Historically caused, different OSes uses distinct sequences to mark line endings in text files:
- Unix and companions
\n
(linefeed)
- DOS and Windows
\r\n
(carriage-return, linefeed)
- Mac OS (before Mac OS X)
\r
(carriage-return) (Mac OS X (which got a BSD Unix kernel) might support both: A Line Break Is a Line Break).
This is all a mess, e.g.:
- Sometimes Windows text files look a bit strange in Xemacs with all lines decorated with a
^M
at line end.
- Windows Notepad (the included plain text editor) shows Linux text files in one line only.
Once, you switch periodically between different OSes, you start to get used that line-endings has to be fixed from time to time. There are numerous helper tools for this e.g. unix2dos
and dos2unix
in cygwin, special commands in Notepad++, prompts in VisualStudio, etc.
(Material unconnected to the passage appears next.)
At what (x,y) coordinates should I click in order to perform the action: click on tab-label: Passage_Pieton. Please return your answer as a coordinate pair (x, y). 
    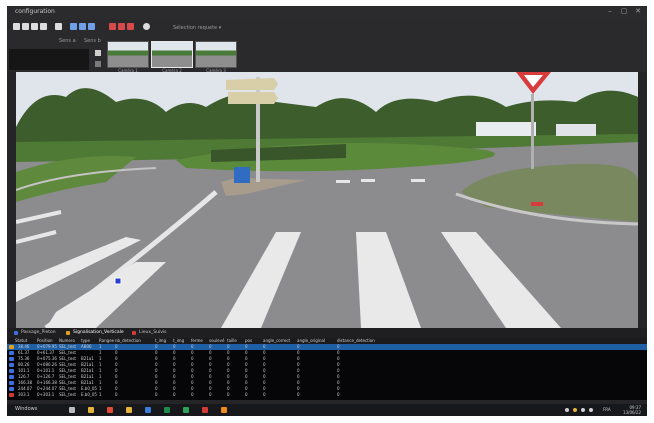
    Looking at the image, I should click on (38, 332).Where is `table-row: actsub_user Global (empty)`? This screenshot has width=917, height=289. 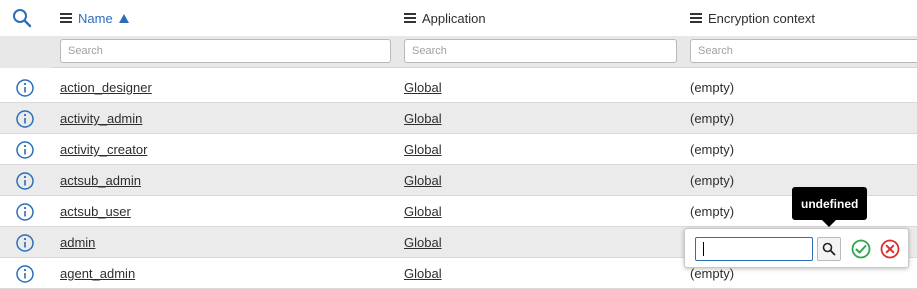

In C, a line-ending is always remarked by \n
even in DOS and Windows. (I have no experience with Mac OS but I would wonder if it isn't the same there.) To make this working seemlessly, MS decided to "fix" file contents in reading and writing "under the hood". While reading a file, all occurrences of \r\n
are replaced silently by \n
while file writing inserts a \r
before each written \n
.
This has some annoying drawbacks:
If a file of certain size is read, the "received" contents might be some bytes smaller. (I once stumbled over this when I tried to reserve space prior file loading and reading the whole contents at once. I wondered why some bytes seemed to be missing after loading.)
This may break loading of binary files where \n
simply represents a binary value of 10 with any meaning (beyond line break).
To fix this, the C API provides additional modes for file I/O. E.g. fopen()
supports beyond r
, w
, and a
, an extra character to indicate file type
b
denotes binary I/O (don't touch contents)
t
denotes text I/O (fix line-endings).
Without any of them, the default is text I/O.
On Windows as well as for portable file I/O, this should be always given. (On Linux, it simply doesn't have any effect especially no damaging.)
I once wrote an answer to SO: Copying a bmp in c where a dump of a broken BMP file illustrated the effect of wrong done file output nicely.
After this long story about text and binary file I/O, it might be obvious that it is always a potential issue for developers dealing with image data (which is usually encoded binary).
Hence, I can imagine that the \r\n\032\n
sequence is simply a test pattern for this. If these 4 bytes don't have exactly these values chances are good that
- file is opened with wrong mode (on a platform where this is relevant) or
- a previous tool damaged contents of the file.
To cite PeteBlackerThe3rd:
It will allow the decoder to throw useful error messages in that case as opposed to failing mysteriously.